Time was when there was only one type of grip you could choose to adorn your bat handle. It didn’t get given much thought. If it wasn’t for the fact that bats would fly out of players’ hands (endangering bowlers, fielders and umpires) players might not have bothered with a rubber grip at all. These days it’s a different story.
Looking around at the vast array of bats that found their way down to AOC HQ for the Gear Test (results of which in next month’s mag, out April 12), something struck me. Stickerless – and thus shorn of their full identity – though they may have been, this was no faceless sea of willow, for their handles were decorated in a dizzying variety of rubbers.
So which is best? And do you care? Well, it’s about the level of grip and comfort a different texture can offer, which is always going to be a personal thing. Some people opt for an extra layer of grip on the lower half of the handle to give additional support for the bottom hand (often these are players with a fairly strong bottom hand) while others would find that intolerable. Meanwhile, there are a number of new styles made by the individual bat manufacturers themselves.
The old traditional herringbone (sometimes called chevron – there is sometimes debate on the official terms for each style) with it’s soft diagonal lines, is still going strong but increasingly common is the ‘octopus’ style: with lots of little raised circles. This offers more grip, as it creates more friction – but there is a chance that your gloves will wear out quicker by using it. Or you can also use a ribbed or ‘spiral’ grip: some bats come with these as standard and though there’s more chance that someone would find this uncomfortable, they work for others.

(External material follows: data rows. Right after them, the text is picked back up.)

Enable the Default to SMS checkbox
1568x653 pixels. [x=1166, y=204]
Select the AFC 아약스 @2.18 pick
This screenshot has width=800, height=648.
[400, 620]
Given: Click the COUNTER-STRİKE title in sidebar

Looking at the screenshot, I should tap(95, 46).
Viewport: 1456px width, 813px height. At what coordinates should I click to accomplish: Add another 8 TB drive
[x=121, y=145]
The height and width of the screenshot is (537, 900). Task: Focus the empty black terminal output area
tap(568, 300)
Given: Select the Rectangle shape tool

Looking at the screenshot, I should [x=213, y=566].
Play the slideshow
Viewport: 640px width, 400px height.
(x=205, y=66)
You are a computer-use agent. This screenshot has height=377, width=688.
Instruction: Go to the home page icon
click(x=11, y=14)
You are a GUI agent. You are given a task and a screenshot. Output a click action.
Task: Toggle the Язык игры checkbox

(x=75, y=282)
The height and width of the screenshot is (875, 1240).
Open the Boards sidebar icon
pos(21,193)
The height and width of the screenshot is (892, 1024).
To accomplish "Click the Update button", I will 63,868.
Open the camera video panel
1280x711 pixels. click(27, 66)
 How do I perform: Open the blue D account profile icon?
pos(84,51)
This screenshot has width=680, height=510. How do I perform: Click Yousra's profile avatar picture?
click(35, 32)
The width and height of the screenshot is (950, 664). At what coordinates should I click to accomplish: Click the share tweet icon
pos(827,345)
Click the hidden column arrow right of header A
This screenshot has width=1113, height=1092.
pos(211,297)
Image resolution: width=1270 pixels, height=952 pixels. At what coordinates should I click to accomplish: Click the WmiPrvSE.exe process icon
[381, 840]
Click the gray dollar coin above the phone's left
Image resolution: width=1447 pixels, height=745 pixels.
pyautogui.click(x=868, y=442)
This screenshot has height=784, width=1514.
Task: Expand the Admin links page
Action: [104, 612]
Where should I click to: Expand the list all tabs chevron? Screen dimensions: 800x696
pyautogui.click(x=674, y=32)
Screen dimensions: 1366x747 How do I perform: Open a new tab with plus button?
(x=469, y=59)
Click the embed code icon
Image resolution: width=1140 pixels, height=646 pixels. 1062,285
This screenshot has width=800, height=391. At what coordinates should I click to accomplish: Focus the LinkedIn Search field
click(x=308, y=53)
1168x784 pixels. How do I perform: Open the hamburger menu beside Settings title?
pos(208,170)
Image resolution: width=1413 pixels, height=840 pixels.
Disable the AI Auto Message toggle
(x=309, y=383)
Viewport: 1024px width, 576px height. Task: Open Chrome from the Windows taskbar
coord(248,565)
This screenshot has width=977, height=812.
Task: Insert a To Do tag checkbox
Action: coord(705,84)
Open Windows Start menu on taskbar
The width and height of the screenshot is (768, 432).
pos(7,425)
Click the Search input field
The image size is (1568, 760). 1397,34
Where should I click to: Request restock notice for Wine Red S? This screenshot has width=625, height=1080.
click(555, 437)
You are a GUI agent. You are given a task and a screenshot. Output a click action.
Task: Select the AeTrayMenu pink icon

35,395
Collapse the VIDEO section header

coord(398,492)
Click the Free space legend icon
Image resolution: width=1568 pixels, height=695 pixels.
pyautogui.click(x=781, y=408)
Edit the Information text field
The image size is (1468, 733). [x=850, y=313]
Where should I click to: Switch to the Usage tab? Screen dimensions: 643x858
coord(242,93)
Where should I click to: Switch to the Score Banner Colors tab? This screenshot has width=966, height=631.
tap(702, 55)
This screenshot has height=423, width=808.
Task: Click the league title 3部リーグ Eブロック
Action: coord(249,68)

Within these broad types there is significant variation, too: we’ve got one here that has spiraling with pimples between the lines, and others are different in separate sections of the handle. The likes of Puma and Kookaburra, for example, use a mixture: one of the Pumas here has a ribbed section at the top, then of octopus, then more spiraling, etc.
Most manufacturers make their own these days, so a new bat will come with its own brand of grip, but you can buy spares of different styles from retailers, and there is the odd website, such as CrickGrip, which offers to help you design bespoke colours in various textures and styles.
No doubt there are styles left unmentioned here – there is an almost infinite variety – but I’d be interested to know how others of you decide on a type of grip. When it comes down to it you need to be comfortable holding the bat if you’re going to score runs. And if you didn’t use one at all – and the bat was inadvertently flung at the umpire – you’d probably be given out pretty quickly anyway.